David Wellington: Oh, man, that’s an embarrassing one. Maybe it was the one about the zen buddha in a New Jersey suburb? That just did not work. Or the one about the satellite repairmen. For some reason I thought it would be really interesting to write about guys who go into space so they can fix glorified toasters. When I hear an idea like that, I think, it could be good, if it was about a bunch of working class astronauts and what they get up to in their off-work hours. But no, it wasn’t like that. It was about making sure you had the right kind of socket wrench before you went up to fix the Hubble telescope. It was fascinating stuff to me at the time but no one else, ever, is going to want to read it. That’s the point, though. You have to learn from your mistakes, and learn what other people want to read.
EB: 23 Hours: A Vengeful Vampire Tale will be out on June 23rd of 2009, and it’s the fourth book in the series which started with 13 Bullets. What’s in store this time around for everyone’s favorite vampire hunter, Laura Caxton?
DW: Well, anyone who read Vampire Zero, the third book, will know Laura’s in trouble. Spoiler alert–she got arrested at the end of that book. And because her life can never be good, it seems, she gets sent to jail. So it’s Laura Caxton in women’s prison. Which would be enough for a pretty good book right there–but then the vampires show up, and everything goes to hell.
EB: You started writing at the age of six, and you were first published almost 30 years later. Would you say patience is one of your virtues?
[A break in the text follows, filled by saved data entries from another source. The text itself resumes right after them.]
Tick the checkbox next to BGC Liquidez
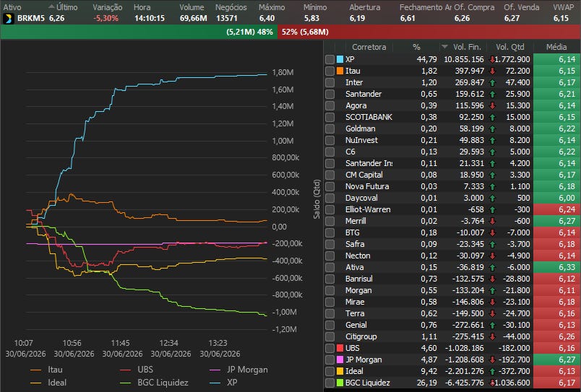581x392 pixels. tap(330, 383)
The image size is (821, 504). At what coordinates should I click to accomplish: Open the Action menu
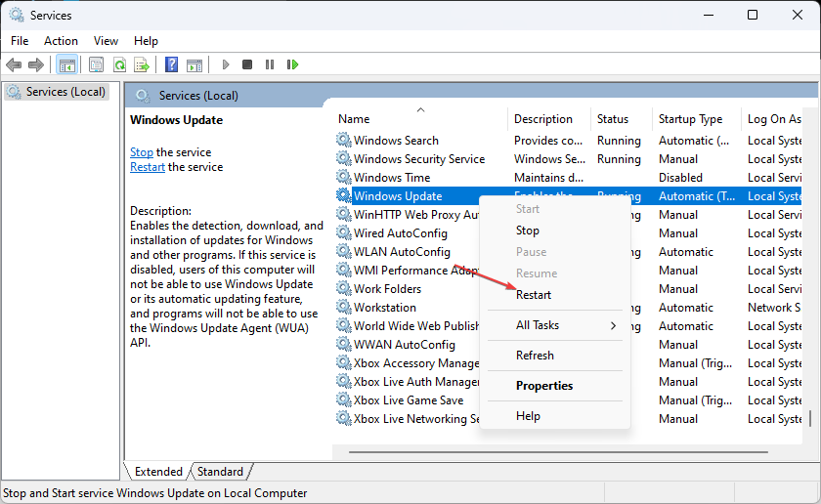tap(61, 41)
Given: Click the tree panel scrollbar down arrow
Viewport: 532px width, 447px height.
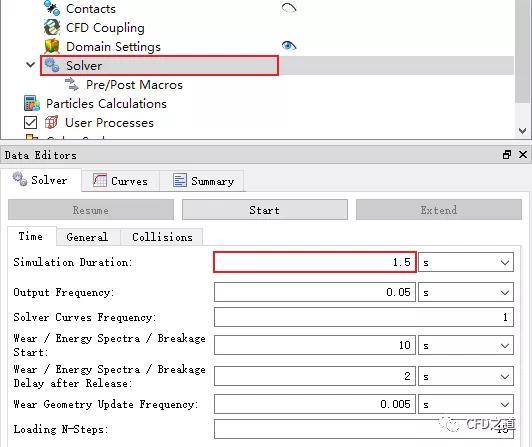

DW: Ha! It’s easy to be patient when you have nothing else to do. No, I was very impatient for most of that time, fuming away in obscurity, writing all the time because I had something to prove. I would show them, I vowed, I would show them all! "Them" in that sentence referring to all the very nice, very patient editors who had taken the time to send me hand-written rejection slips. No, it wasn’t patience that got me through those thirty years. It was mostly stubbornness. People constantly told me to give up writing, or to treat it like a hobby. I knew there was nothing else I wanted to do, so I kept plugging away at it.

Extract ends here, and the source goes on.